DOCUMENT EXTRACT:
┄┄┄┄┄┄┄┄┄┄

# age



## Tabitha (Oct 14, 2007)

I just was just wondering how old everyone was.


----------



## pepperi27 (Oct 14, 2007)

I'm getting old tab! LOL


----------



## Tabitha (Oct 14, 2007)

You know what is funny pepper? I though this whole time you were like 19, untill I found out your kids were 10 & 11 (or was it 12).


----------



## Soapmaker Man (Oct 14, 2007)

Thanks Tab for this poll. I think I'm one of the "older" ones here too.  You 30something gals make up most of the SMF membership! After we do this, I'd like to do a thread of everyone's faces.  I posted a mug shot here once already, and I've seen pictures of a few of our members, but I like to see a face in my minds eye when I'm addressing someone!
Remember, there are no ugly physical features to anyone, only ugly people on the inside if they want to be.  Please guys, what do you think?

Paul.... :wink:


----------



## Guest (Oct 14, 2007)

I turned 30 years old on June 2nd this year!  







Im Shannan by the way!


----------



## Soapmaker Man (Oct 14, 2007)

Thank you Shannan! 8)   I've known your name for quite some time, but I never use it until that person tells me I can, or they come out with it!  I'm so glad I can now call you "Shannan" instead of "Smelli!"   Thanks my friend!

Paul.... :wink:


----------



## pepperi27 (Oct 15, 2007)

Tab I hope that doesn't mean I speak like a 19yr old?? LOL Yeah I'm 32 born may 19,1975


----------



## soapbuddy (Oct 15, 2007)

I must be older than dirt then.  

Irena


----------



## dragonfly princess (Oct 15, 2007)

┄┄┄┄┄┄┄┄┄┄

Extracted records:
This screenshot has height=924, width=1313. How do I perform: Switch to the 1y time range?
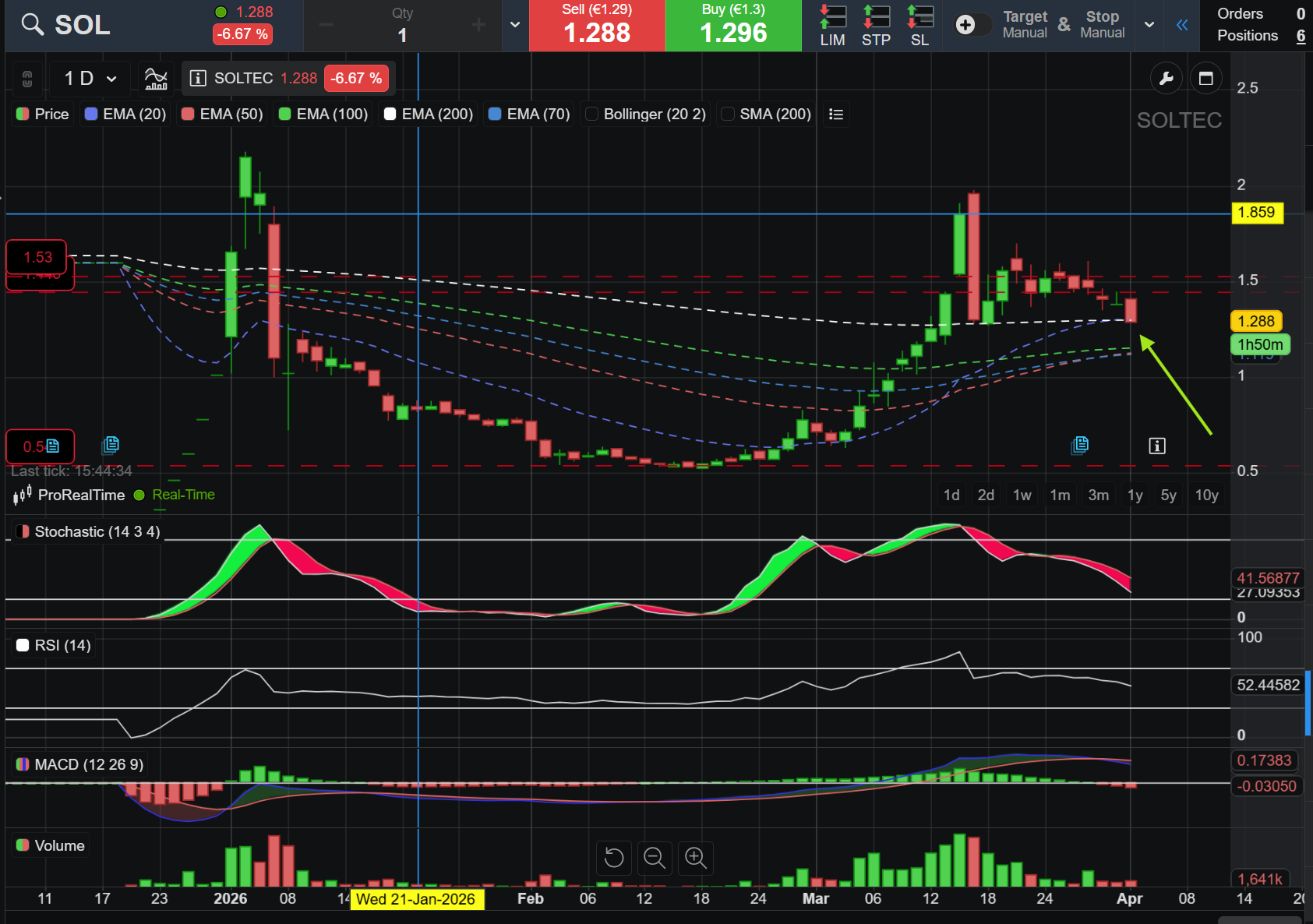(x=1135, y=495)
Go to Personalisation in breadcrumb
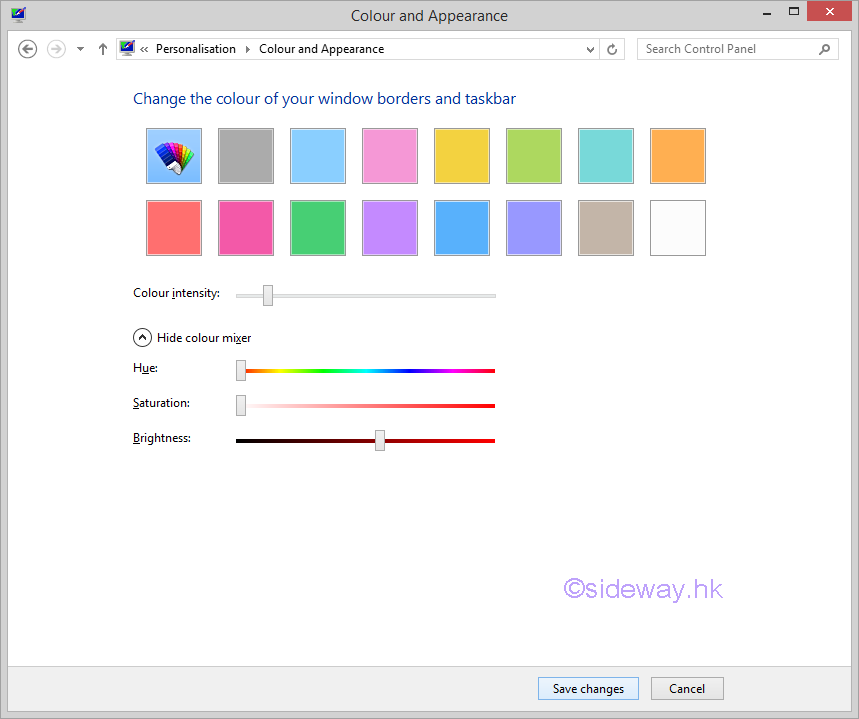The height and width of the screenshot is (719, 859). pyautogui.click(x=196, y=49)
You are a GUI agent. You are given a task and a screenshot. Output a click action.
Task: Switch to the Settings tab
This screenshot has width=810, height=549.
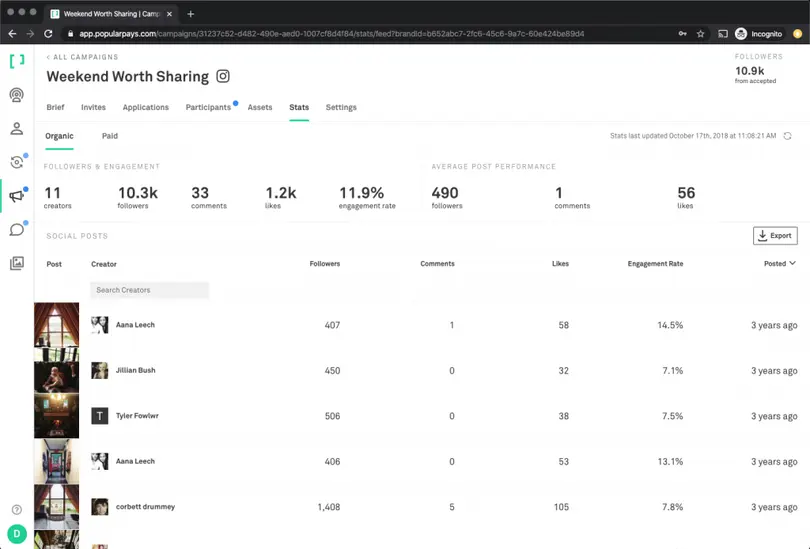(341, 107)
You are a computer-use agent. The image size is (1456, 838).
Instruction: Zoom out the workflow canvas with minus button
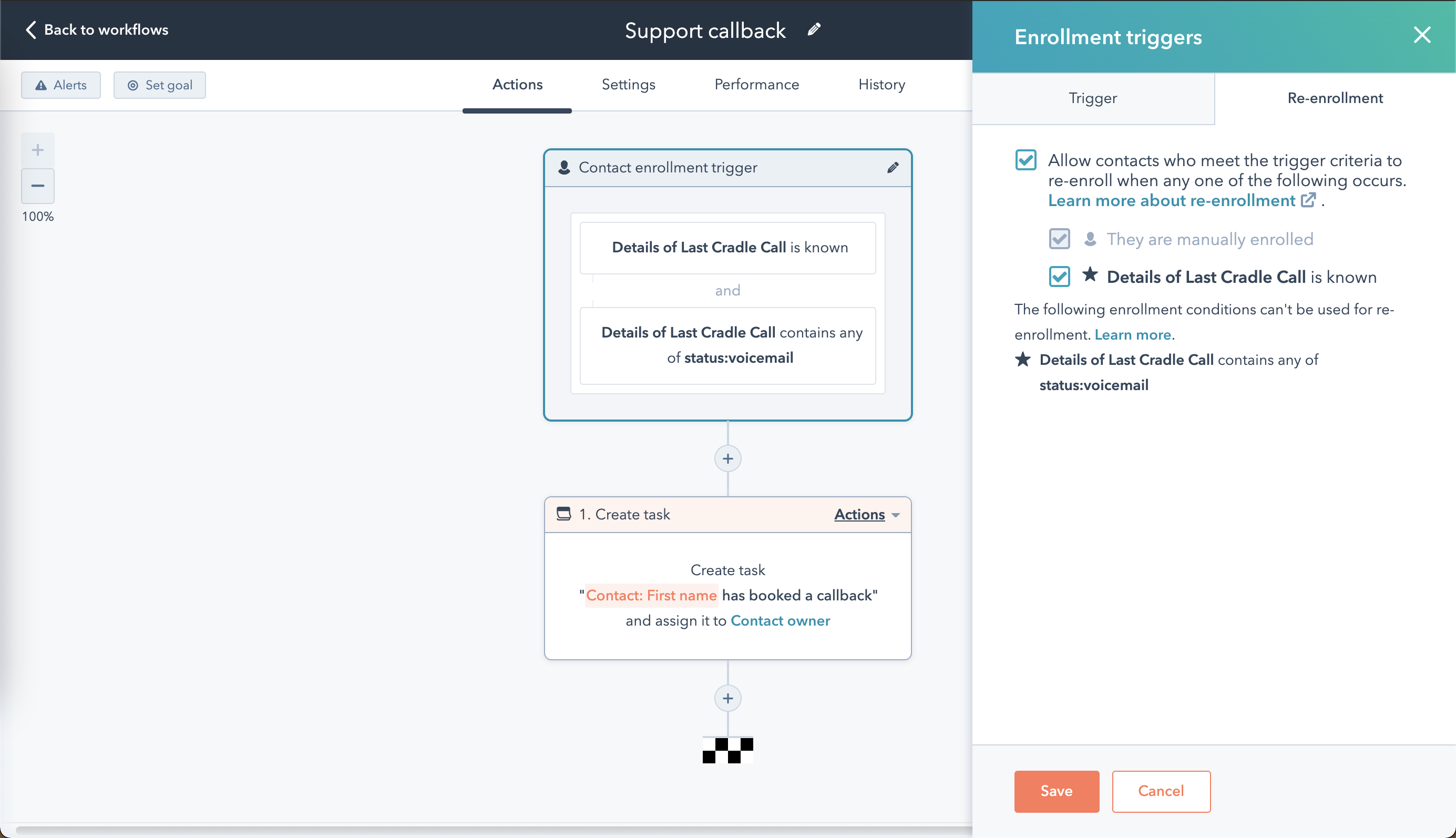[x=38, y=186]
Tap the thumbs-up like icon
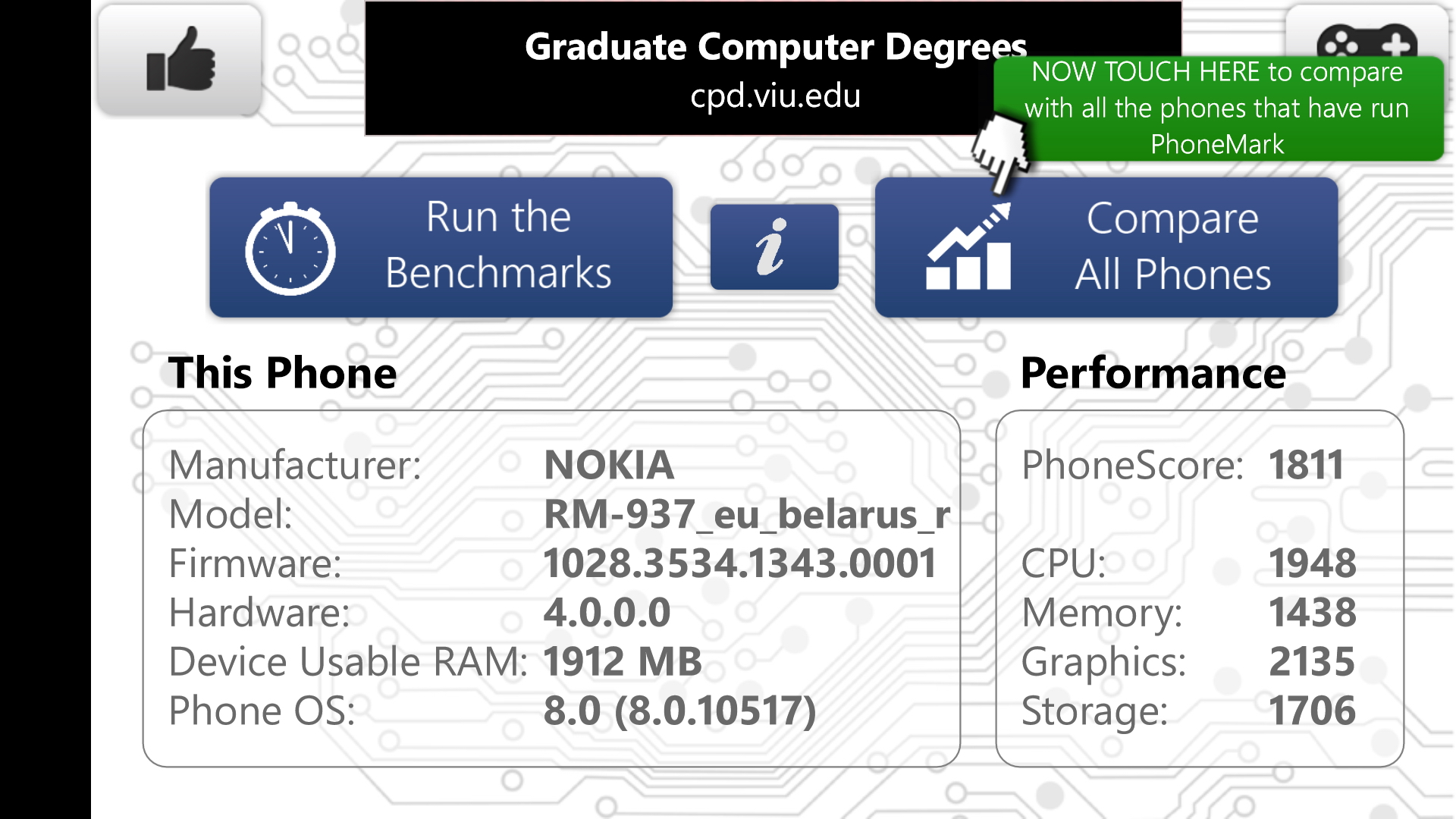 click(x=180, y=59)
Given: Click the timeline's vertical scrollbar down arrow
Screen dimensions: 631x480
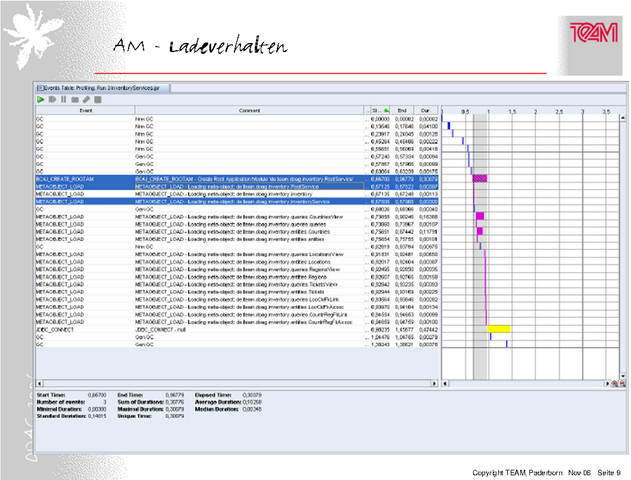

┄┄┄┄┄┄┄┄┄┄

JOBS:
1. In the forum thread about members' ages, what birth date does pepperi27 give?
2. Pick up the forum thread about members' ages at the point where it stops and continue it.

ANSWER SET:
1. May 19, 1975

2.
Ok I am 36 but I act like a 12 year old.  That is what my son tells me 





I am Carrie  I have been told that I am a natural comedian.  I love to make people laugh, it is great for the complexion   :roll:


----------



## SouthernEssence (Oct 15, 2007)

I just turned 25 on October 13th.


----------



## Tabitha (Oct 15, 2007)

Can I post a picture of myself when I was 25?


----------



## Tabitha (Oct 15, 2007)

Pepper, your avatar at etsy makes you look very youthful....


----------



## Soapmaker Man (Oct 15, 2007)

Tabitha said:
			
		

> Can I post a picture of myself when I was 25?



No way Tab!  We were not together on this forum when you were 25! LOL  

If I have to show my 45 year old grey hair, and you're younger than me, you must post a current picture!LOL

Paul.... :wink:


----------



## Soapmaker Man (Oct 15, 2007)

OK, here is the latest picture of me just after having a glamor shot!  This is the best I've looked in years I think!  I hope you can bear to look at this image;






You think it turned out OK?    

Paul..AKA: Fabio


----------



## dragonfly princess (Oct 15, 2007)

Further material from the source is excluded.